TASK GOAL => Every line of the following records that includes "agent" should be copied.

** Opening SUPPLIED RECORDS block **

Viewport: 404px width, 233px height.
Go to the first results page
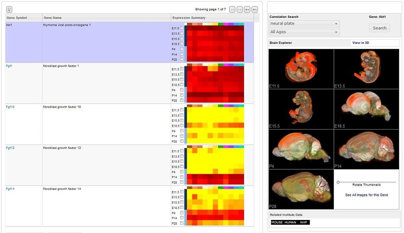232,9
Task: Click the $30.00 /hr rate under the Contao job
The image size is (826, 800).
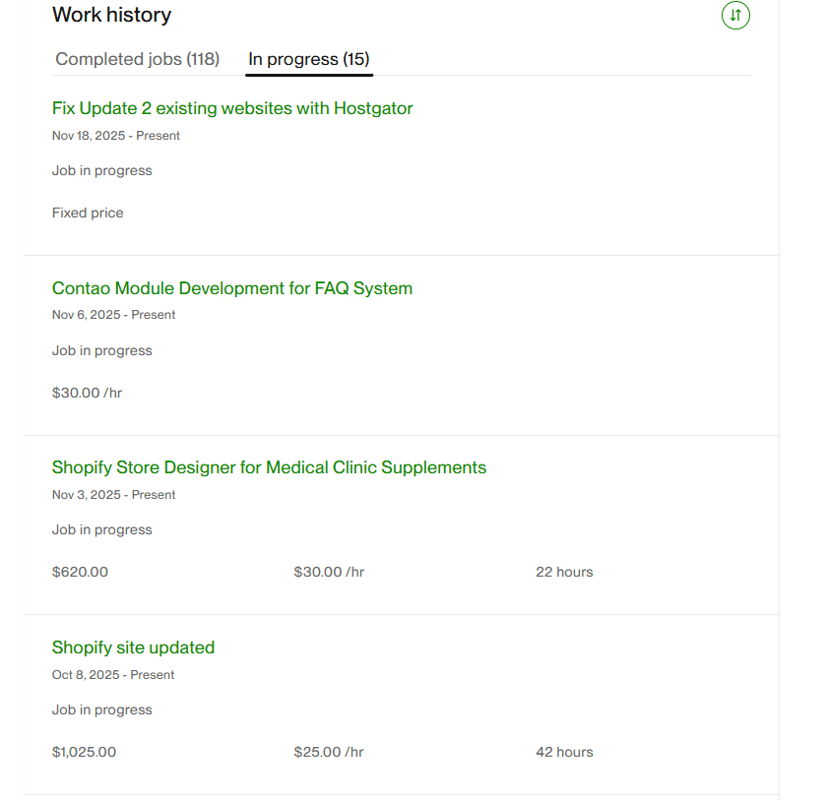Action: pos(87,393)
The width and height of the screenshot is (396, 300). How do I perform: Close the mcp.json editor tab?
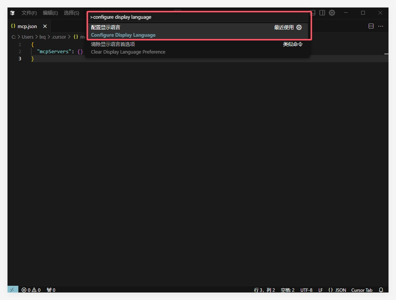pyautogui.click(x=45, y=26)
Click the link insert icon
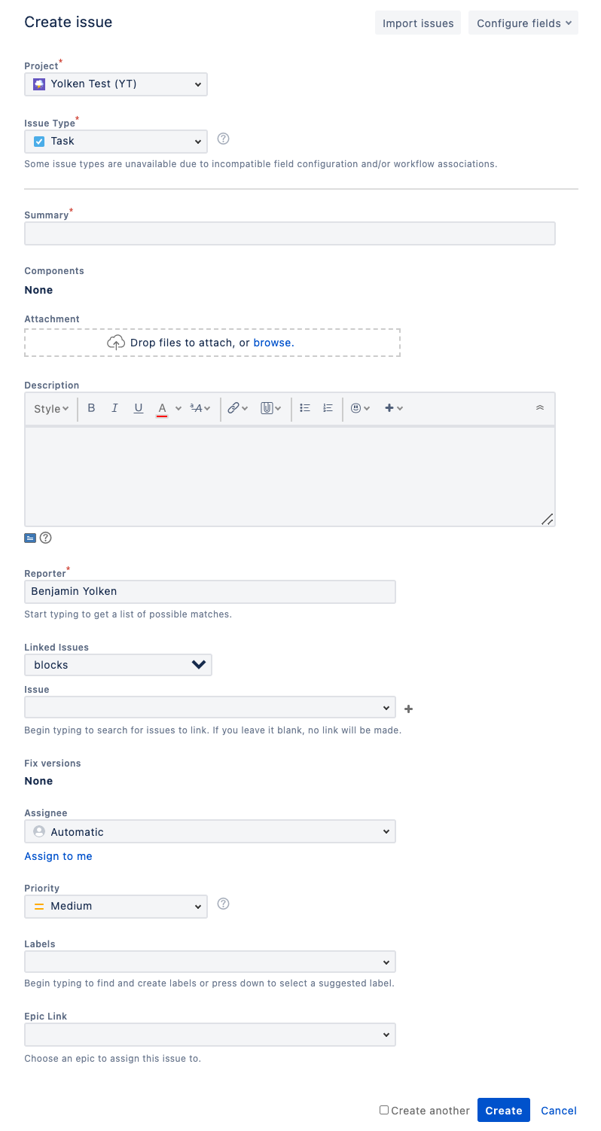601x1131 pixels. pyautogui.click(x=238, y=408)
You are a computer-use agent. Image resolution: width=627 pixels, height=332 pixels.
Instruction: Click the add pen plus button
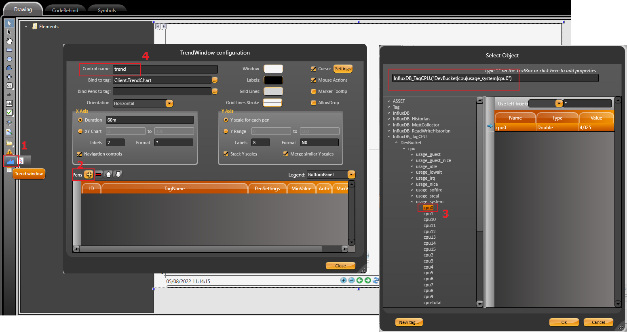(x=89, y=174)
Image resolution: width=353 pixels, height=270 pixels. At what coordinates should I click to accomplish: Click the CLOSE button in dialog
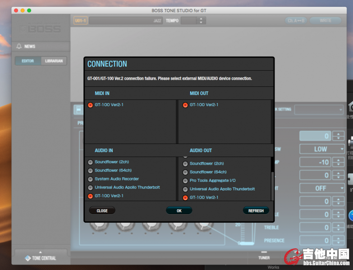[x=102, y=211]
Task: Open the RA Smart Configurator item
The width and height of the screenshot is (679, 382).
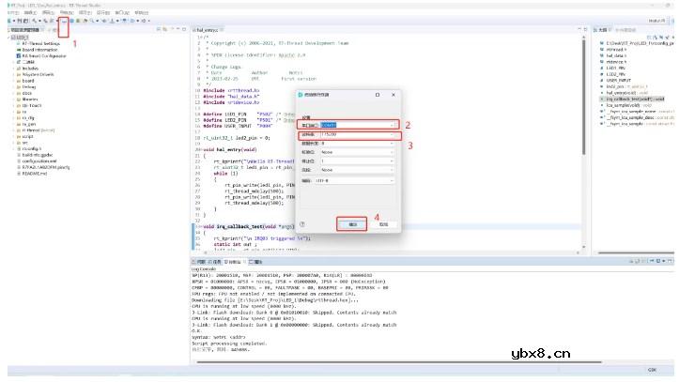Action: pyautogui.click(x=43, y=56)

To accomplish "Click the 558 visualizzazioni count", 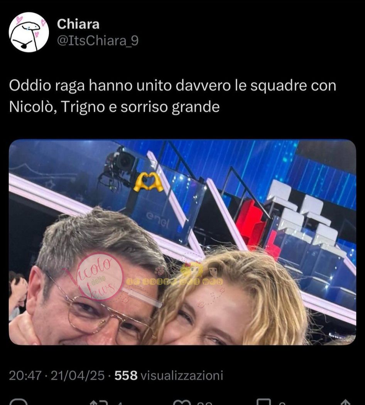I will [169, 375].
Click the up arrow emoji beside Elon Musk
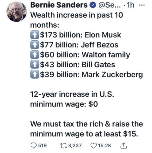The image size is (152, 153). [35, 35]
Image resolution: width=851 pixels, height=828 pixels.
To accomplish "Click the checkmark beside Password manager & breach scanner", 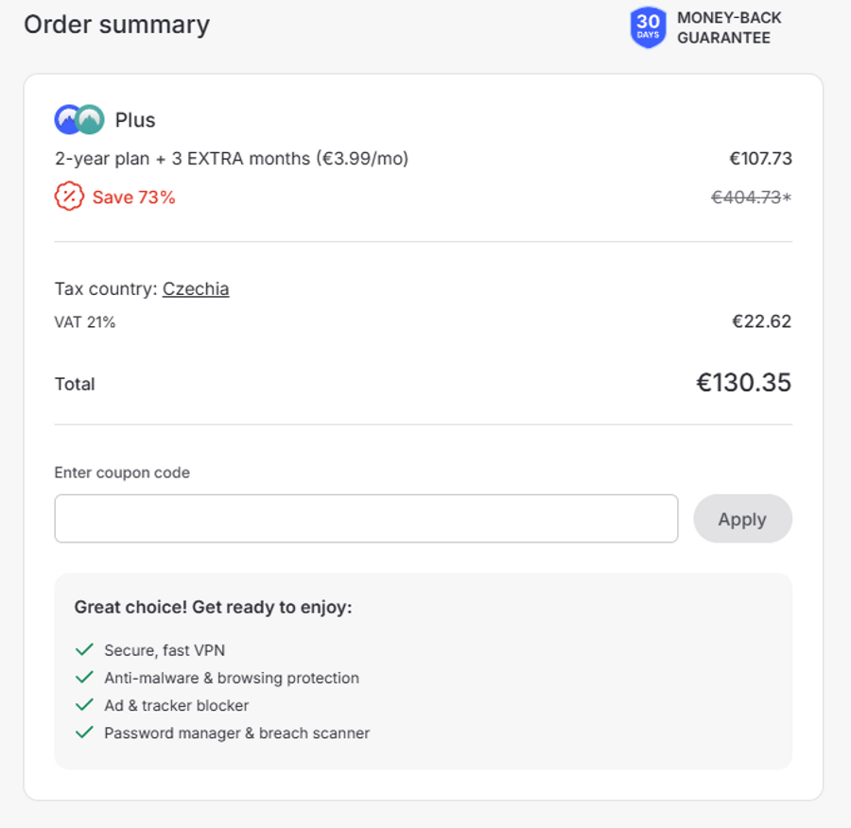I will 85,732.
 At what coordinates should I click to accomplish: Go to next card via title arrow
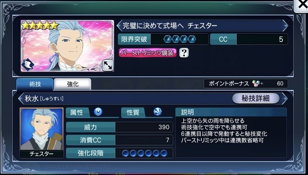click(x=286, y=25)
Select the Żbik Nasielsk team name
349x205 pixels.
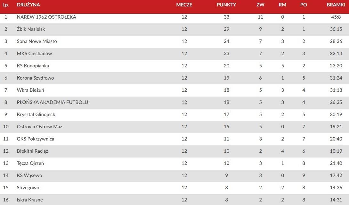[x=31, y=29]
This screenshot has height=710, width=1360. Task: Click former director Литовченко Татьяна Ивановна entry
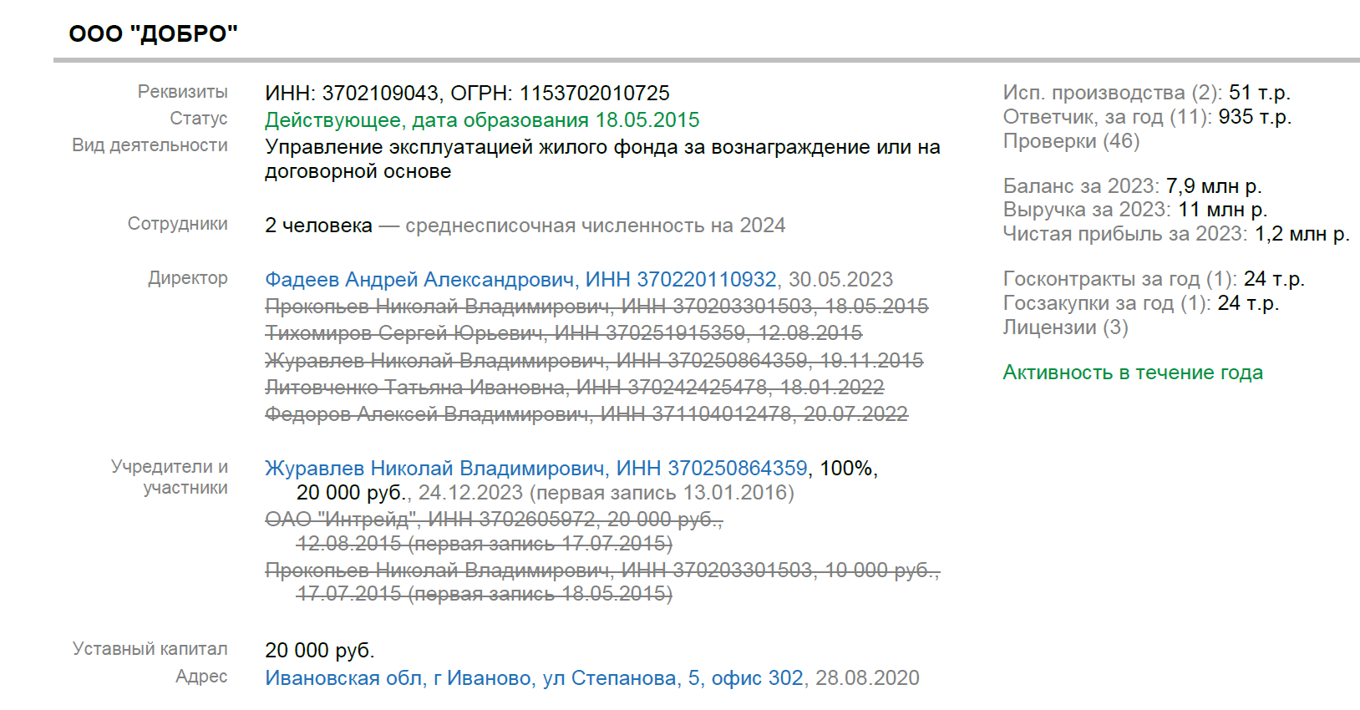tap(574, 388)
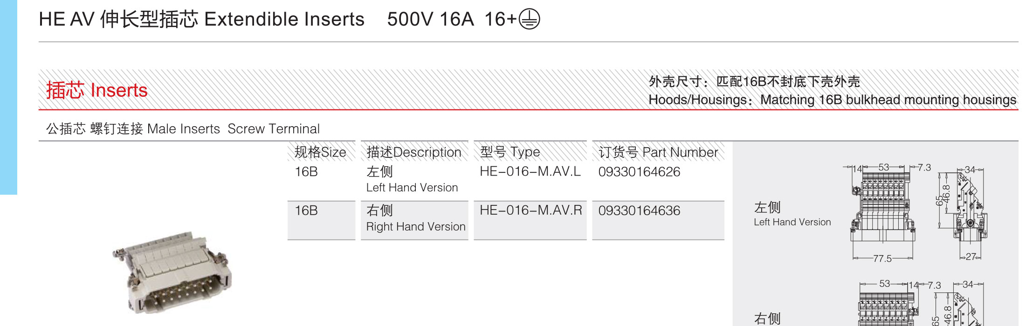Click the 描述Description column header
This screenshot has height=326, width=1033.
[x=414, y=152]
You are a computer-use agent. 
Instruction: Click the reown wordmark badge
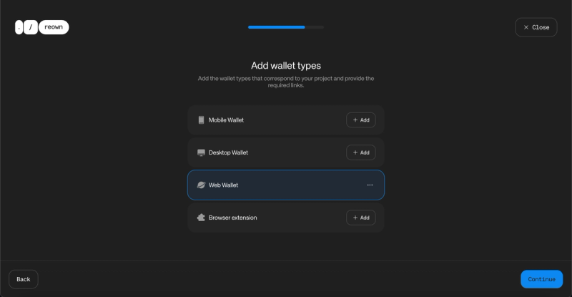pos(54,27)
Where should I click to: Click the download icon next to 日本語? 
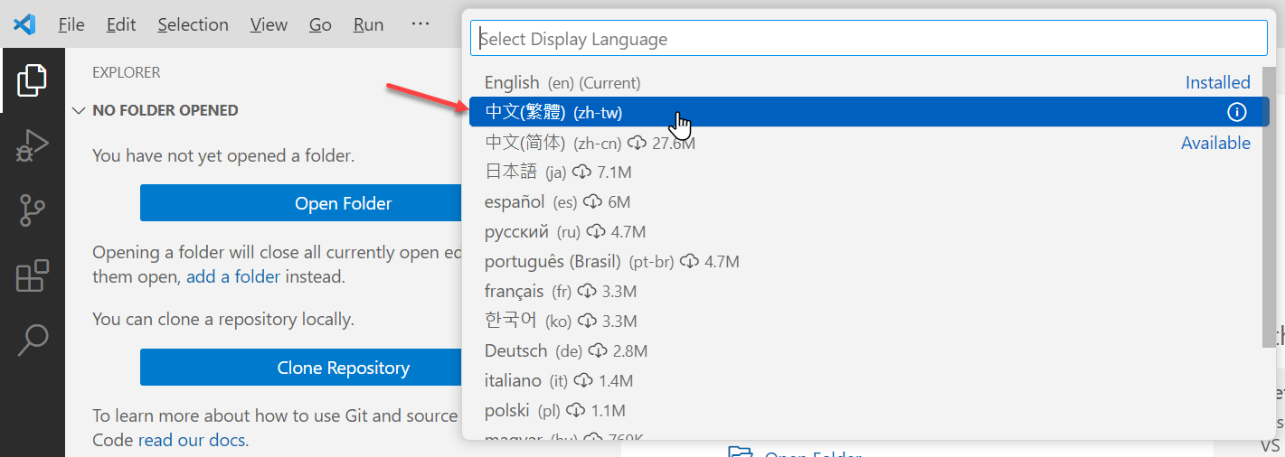(581, 172)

** Closing SUPPLIED RECORDS block **

RESULT OF THE EXERCISE =>
You are a computer-use agent. Image resolution: width=627 pixels, height=332 pixels.
You are a computer-use agent. 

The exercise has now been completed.